## [THE PROBLEM]
The lines from the one with "Where should I" through the last line of the material below, copied exactly and free of pictures, make up the whole answer.

## [DATA FOR ANALYSIS]

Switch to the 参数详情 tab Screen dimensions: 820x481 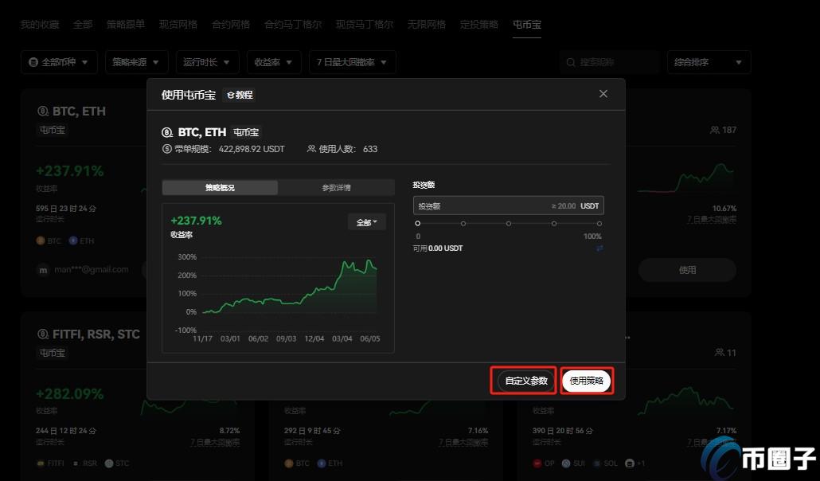[335, 187]
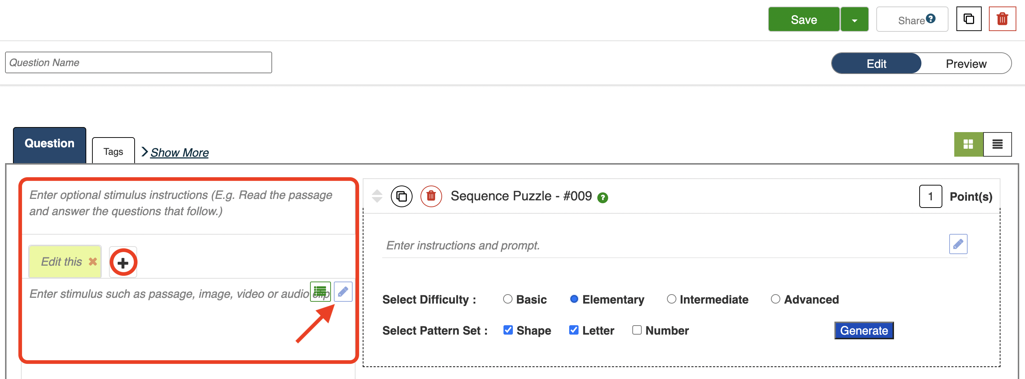
Task: Expand the Show More options
Action: tap(179, 152)
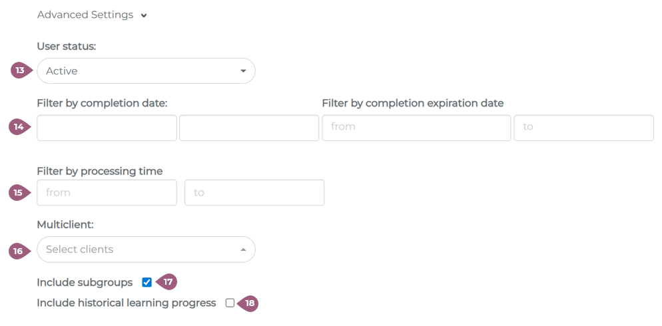Click the number 17 callout marker

click(168, 282)
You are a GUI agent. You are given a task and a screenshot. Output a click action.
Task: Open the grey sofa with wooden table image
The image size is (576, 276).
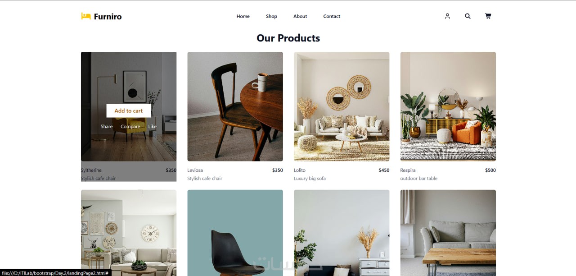448,233
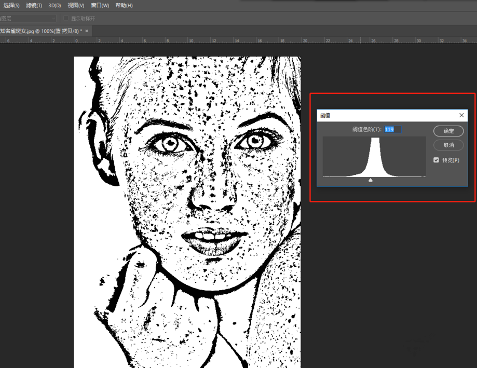Open the 帮助(H) help menu
Screen dimensions: 477x368
[124, 6]
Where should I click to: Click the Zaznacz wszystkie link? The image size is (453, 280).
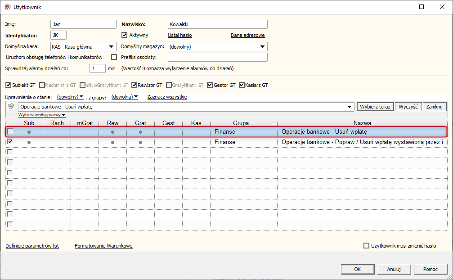click(167, 97)
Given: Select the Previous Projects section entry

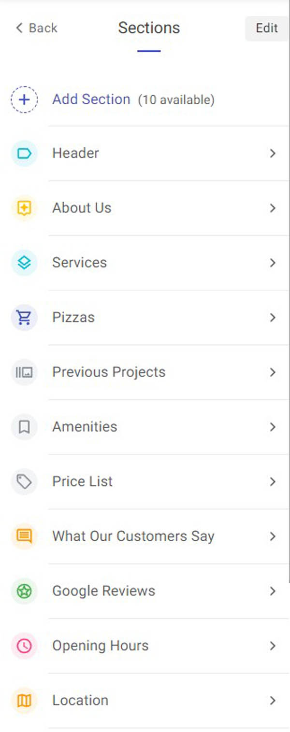Looking at the screenshot, I should [109, 372].
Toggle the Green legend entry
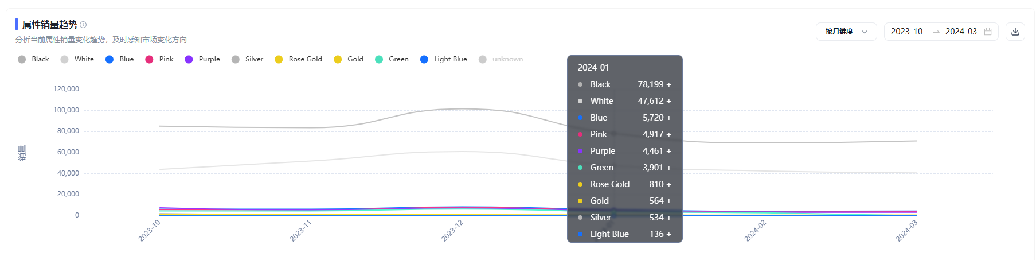The height and width of the screenshot is (260, 1036). click(x=392, y=59)
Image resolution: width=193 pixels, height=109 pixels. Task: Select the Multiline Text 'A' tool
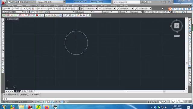3,69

## [RESULT OF THE EXERCISE]
Where should I click to: Click the Zaznacz wszystkie link? The image size is (453, 280).
click(167, 97)
Given: Select the Previous Projects section entry

Looking at the screenshot, I should [109, 372].
Toggle the Green legend entry
The height and width of the screenshot is (260, 1036). click(x=392, y=59)
Image resolution: width=193 pixels, height=109 pixels. Task: Select the Multiline Text 'A' tool
3,69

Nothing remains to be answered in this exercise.